MP plots new Russian rapprochement

MP thinks time is ripe for Russian reengagement
MP thinks time is ripe for Russian reengagement

By Alex Stevenson

The new chairman of parliament's all-party group on Russia has pledged to re-engage "positively" with Moscow.

Liberal Democrat MP Mike Hancock, recently elected chair of the Russia group, has welcomed William Hague's unusual trip to Moscow to meet president Dmitry Medvedev's foreign minister, Sergei Lavrov.

Diplomatic engagement between London and Moscow has been poor in recent years following a series of disagreements. While relations between the respective governments have suffered - David Miliband has not visited Moscow officially for four years - inter-parliamentary relations have suffered too.


"There's two sides to every story, we're as bad as they are in the parliamentary neglect of the situation," he said.

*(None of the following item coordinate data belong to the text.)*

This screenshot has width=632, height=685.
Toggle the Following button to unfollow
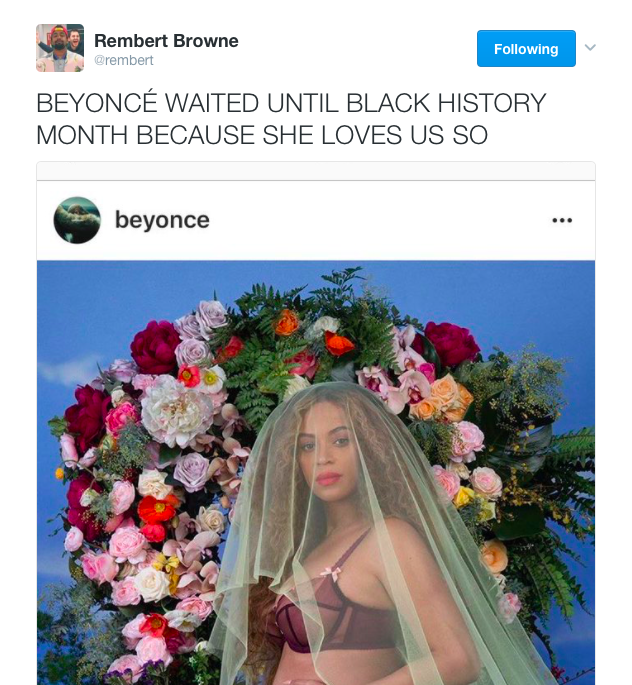pos(526,48)
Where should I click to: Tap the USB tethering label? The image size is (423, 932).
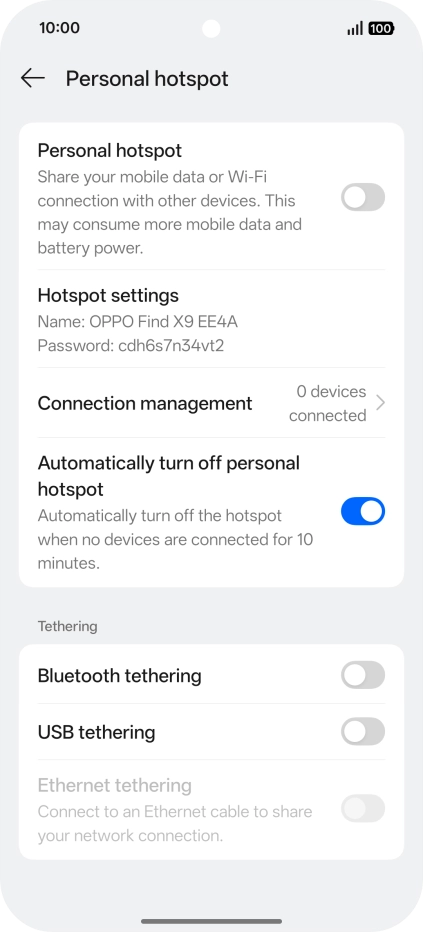point(96,732)
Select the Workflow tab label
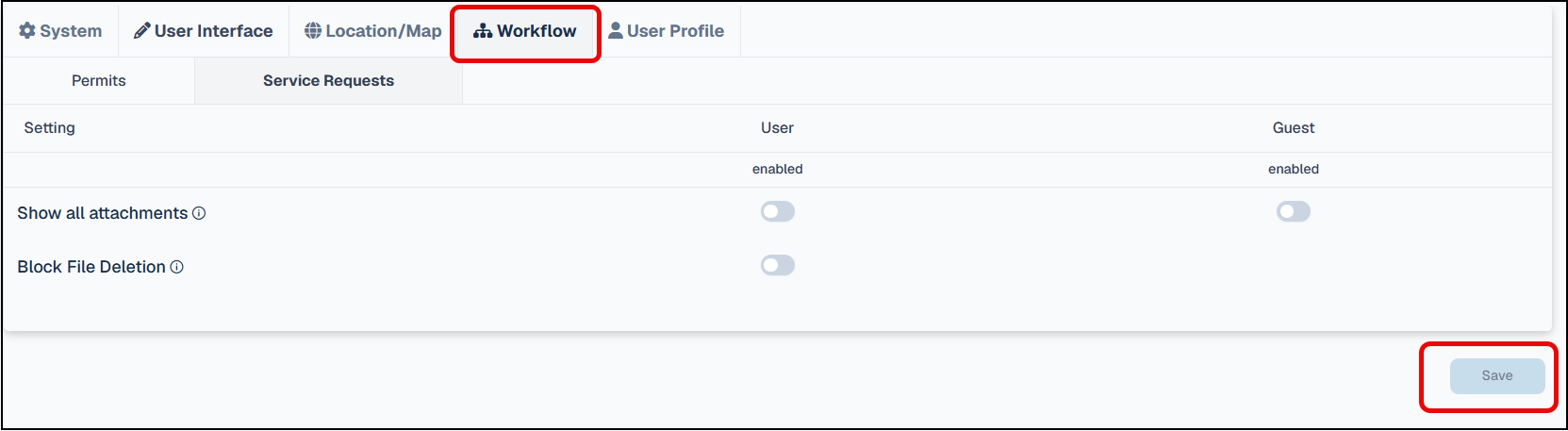This screenshot has width=1568, height=431. (x=536, y=30)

"It's some while since the parliamentary group has been in Russia. It's been a while since they've been here, officially. We need to rectify that."

The all-party group on Russia's history has consistently mirrored that of wider British relations with the country ever since Margaret Thatcher said she could "do business" with Mikhail Gorbachev.

It developed to become "quite a notable force in the Commons" before energy firm Yukos' Mikhail Kordokovsky began sponsoring trips. His unpopularity with the Russian government, combined with the Foreign Office's refusal to give resources to the group, led to the group "faltering" for seven or eight years".

Now, however, Mr Hancock has pledged to begin anew.

"Many of our members have strong Russian connections. We've got to harness all of that to try and make the group much more punchy, much more effective. We have to act positively - it's too easy to be negative about this."

Mr Hancock is more critical of the government's hardline stance towards Moscow than he is of Russia's behaviour in recent years.

"You have to see the all-embracing problem that you can't ignore the biggest country in Europe," he added.

"The Germans, the French, the Italians, the Scandinavians, haven't adopted this attitude. The only country seen to take such a hard line against the Russian authorities is the United Kingdom.

"You cannot ignore them. You have to engage."